Monday, November 1, 2010

Germany enters the rare earth debate

For most of us, the terms yttrium, praseodymium and terbium are about as riveting as staring at a blank wall. But in Germany last week, rare earth elements such as these were fodder for hours of lively discussion and debate.
On Tuesday, industry and government officials from Germany and across Europe gathered in Berlin to attend a conference organized by the Federation of German Industries. The primary topic of discussion? China’s monopoly over vital rare earth materials, and how Germany and the rest of Europe can secure a stable supply.
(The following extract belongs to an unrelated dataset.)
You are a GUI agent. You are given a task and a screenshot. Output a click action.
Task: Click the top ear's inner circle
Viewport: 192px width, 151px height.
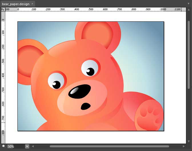[x=97, y=35]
Citing remarks by German Economics Minister Rainer Bruederle after the meeting, the Wall Street Journal reported that Germany is especially “feeling the effects of current supply shortages of rare earth materials,” and that competition for rare earth materials “was now a problem of politics in addition to economics” (emphasis mine throughout).
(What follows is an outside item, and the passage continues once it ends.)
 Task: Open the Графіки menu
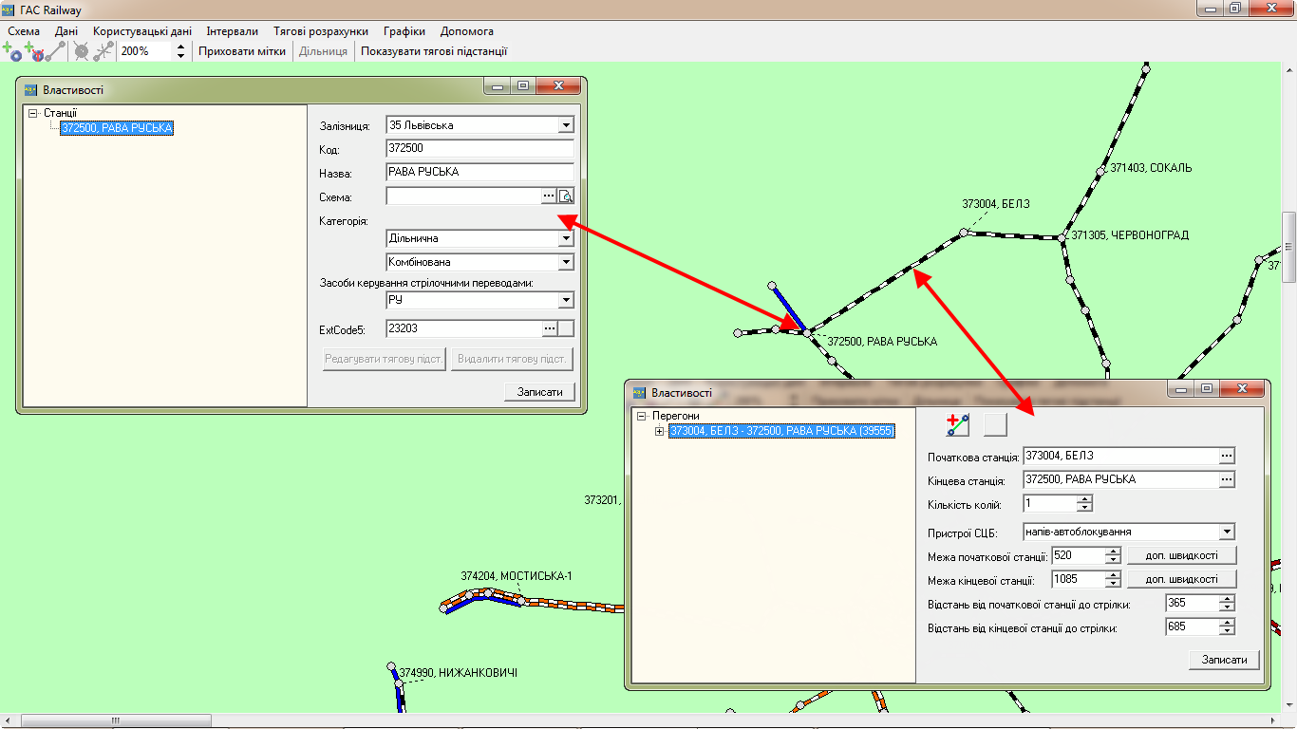(404, 31)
This is not something Germany can forget about. Rare earth materials are essential in high-tech equipment such as tv screens, mobile phones, fiber optics, computer chips and electric motors. For Germany, a manufacturing behemoth, any shortage of these critical elements could spell disaster. In its report on the conference, the New York Times noted that “the consensus among attendees, who included representatives from industry as well as the European Union, the World Trade Organization and the World Bank, was that trade rules were inadequate when it came to responding to China’s decision to cut back export quotas of such materials.”
In other words, Germany believes this must be addressed, and soon. Ultimately, Berlin has two options, neither of which serves the interests of the United States. First, and this is likely in the short term, it could come to some sort of bilateral agreement with Beijing securing the flow of rare earths into Germany.
The question is, would Berlin cut the U.S. into the deal? Or would America have to strike its own deal with China?—which wouldn’t be easy amid the ongoing Sino-American dispute over currency manipulation, trade and so on.
Second—and this option will be pursued even if an agreement with China is formed—Germany must secure its own source of rare earth elements. Although China controls 95 percent of the rare earth market, expect Germany to step up its pursuit of these materials, especially in mineral-rich regions like Africa.